So, it’s the day before the fourth of July, and I’ve just spent three hours trying to find instances of people in dialogue talking about things that “don’t make sense,”  and then get them to say something else.

And then I decided that it wouldn’t be such a bad idea to take a short break.  So I went reading through the comments on yesterday’s post, and there I found something that sort of startled me.

Robert says that a man (or woman, I suppose) has to go “through Good to get to Great.”

And I’m not really sure that’s true.

One of the first things I ever learned in American history, once I got beyond the elementary level, was this:  John Adams was a good man but not a great one;  Thomas Jefferson was a great man, but not a good one.

Here’s exactly the sort of thing I should be talking about before the fourth of July.

Anyway, the reason for that particular truism in my history classes in complicated, but let’s just say that I came along at just about the point when high school history classes were trying to find some way to acknowledge both Jefferson’s achievements and the unholy mess he made of almost all his personal life.

But that kind of distinction between great and good comes up other places, too–the one that keeps popping into my head is actually from the first Harry Potter novel, where Olivander tells Harry that Voldemort did great things–terrible things, but great.

All right, the reference is silly, but it’s early in the morning and I’ve been working.

Given that kind of distinction, however, Hitler would be a great man–and if a great man is in some way a genius, he probably was one.   Jonas Salk would be both great and good.

If you see what I mean.

I want you, however, to contemplate the live and times of a man of whom you have probably never heard:  Robert Carter III, master of Virginia’s Nomony Hall through the American Revolution and Subject of Andrew Levy’s The First Emancipator:  Slavery, Religion and the Quiet Revolution of Robert Carter.

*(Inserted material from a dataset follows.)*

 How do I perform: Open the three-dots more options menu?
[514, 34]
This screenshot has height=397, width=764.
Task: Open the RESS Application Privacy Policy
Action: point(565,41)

 Before I get started, let me say this:  this is one of the best books I have ever read in my entire life.  Ever.  It’s well written and well researched.  It covers territory I was never aware of before I read it.  And it outlines the life of a man nobody has ever heard of–until recently, when Levy decided to make a point of it–but whose story has implications for virtually everything about American history and our understanding of it.

Robert Carter was of the same generation as Jefferson and Madison, and he knew them both.  In some ways, he did them one better.  He was the richest planter in Virginia during most of his life, and he had sense enough to start investing in manufacturing when the planter class was trying to hunker down and pretend that economic change hadn’t already come.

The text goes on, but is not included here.